Avatar By Le Williams | 2 years ago

New reports published Sunday reveals a financial institution operated by the world’s central banks is taking aim at cryptocurrencies, questioning their ability to deliver on their promises.

Released by the Bank of International Settlement (BIS), the report termed “Cryptocurrencies: looking beyond the hype” explains the history behind the technology and analyzes whether it can truly create a trustless form of money.

Notably, the release precedes the organization’s full annual economic report, which will be published by the end of June.

BIS also refered to mining concentration, the proliferation of new cryptocurrencies, volatile markets and scalability as issues with cryptocurrencies at present, the bank’s report concludes that ” the decentralized technology of cryptocurrencies, however sophisticated, is a poor substitute for the solid institutional backing of money.”

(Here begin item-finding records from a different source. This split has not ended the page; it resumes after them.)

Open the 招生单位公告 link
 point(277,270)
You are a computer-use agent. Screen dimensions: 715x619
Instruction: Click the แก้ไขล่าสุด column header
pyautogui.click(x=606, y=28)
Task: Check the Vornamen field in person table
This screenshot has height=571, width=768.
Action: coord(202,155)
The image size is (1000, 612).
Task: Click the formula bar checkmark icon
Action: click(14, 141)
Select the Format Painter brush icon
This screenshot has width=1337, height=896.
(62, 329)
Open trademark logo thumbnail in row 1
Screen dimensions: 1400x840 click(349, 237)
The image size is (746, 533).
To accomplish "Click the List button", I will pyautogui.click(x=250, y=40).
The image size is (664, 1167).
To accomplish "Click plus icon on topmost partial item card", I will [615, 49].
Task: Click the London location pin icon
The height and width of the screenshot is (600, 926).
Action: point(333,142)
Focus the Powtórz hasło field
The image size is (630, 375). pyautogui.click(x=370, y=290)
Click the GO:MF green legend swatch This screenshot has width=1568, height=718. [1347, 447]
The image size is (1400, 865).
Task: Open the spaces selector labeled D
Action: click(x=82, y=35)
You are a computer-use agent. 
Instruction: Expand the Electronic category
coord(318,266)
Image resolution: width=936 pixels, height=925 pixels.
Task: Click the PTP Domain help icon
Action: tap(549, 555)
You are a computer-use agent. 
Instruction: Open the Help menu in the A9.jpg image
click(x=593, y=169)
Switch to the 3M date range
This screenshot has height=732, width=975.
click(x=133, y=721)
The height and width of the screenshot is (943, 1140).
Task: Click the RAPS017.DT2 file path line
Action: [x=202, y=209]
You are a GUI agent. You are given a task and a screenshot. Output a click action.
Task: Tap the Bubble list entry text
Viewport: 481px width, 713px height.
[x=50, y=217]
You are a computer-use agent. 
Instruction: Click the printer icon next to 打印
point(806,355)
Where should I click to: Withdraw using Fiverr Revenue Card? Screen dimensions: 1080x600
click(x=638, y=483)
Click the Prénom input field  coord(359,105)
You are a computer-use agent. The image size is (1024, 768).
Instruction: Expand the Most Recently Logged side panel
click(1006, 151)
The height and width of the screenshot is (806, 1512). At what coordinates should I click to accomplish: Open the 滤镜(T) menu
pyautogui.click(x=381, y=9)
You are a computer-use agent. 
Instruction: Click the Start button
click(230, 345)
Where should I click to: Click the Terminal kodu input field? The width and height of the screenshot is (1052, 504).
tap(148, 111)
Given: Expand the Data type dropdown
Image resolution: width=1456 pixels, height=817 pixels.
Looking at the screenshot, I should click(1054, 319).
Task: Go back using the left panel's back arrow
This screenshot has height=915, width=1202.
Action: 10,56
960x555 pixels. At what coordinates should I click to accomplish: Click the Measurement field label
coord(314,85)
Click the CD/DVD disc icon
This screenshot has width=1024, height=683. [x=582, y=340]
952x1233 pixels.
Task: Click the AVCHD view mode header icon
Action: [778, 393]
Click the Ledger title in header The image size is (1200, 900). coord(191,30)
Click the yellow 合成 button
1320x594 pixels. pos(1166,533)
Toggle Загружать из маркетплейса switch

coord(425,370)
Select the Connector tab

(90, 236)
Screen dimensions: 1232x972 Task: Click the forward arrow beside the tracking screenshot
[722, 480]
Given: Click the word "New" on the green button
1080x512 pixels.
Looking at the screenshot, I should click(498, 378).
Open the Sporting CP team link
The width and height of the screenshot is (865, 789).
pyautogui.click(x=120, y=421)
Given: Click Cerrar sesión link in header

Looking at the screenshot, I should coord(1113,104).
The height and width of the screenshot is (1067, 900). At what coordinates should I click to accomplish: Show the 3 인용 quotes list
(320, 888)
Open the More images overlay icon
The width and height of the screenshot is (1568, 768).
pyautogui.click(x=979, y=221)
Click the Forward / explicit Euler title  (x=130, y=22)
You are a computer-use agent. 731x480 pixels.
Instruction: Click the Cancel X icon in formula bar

In addition, the bank claims that using a blockchain to process the volume of retail payments made daily “could bring the internet to a halt.”

The BIS report explains, “To process the number of digital retail transactions currently handled by selected national retail payment systems, even under optimistic assumptions, the size of the ledger would swell well beyond the storage capacity of a typical smartphone in a matter of days, beyond that of a typical personal computer in a matter of weeks and beyond that of servers in a matter of months.”

The criticisms further demonstrate direct issues towards miners, noting that “delivering … hinges on a set of assumptions: that honest miners control the vast network of computing power, that users verify the history of all transactions and that the supply of the currency is predetermined by a protocol.”

While the BIS was harsh on cryptocurrencies, it saw distributed ledgers more positively, writing that “the underlying technology may have promise in other fields.”

Distributed ledger technology can facilitate cross-border payments, as well as help niche fields “where the benefits of decentralized access exceed the higher operating cost of maintaining multiple copies of the ledger.”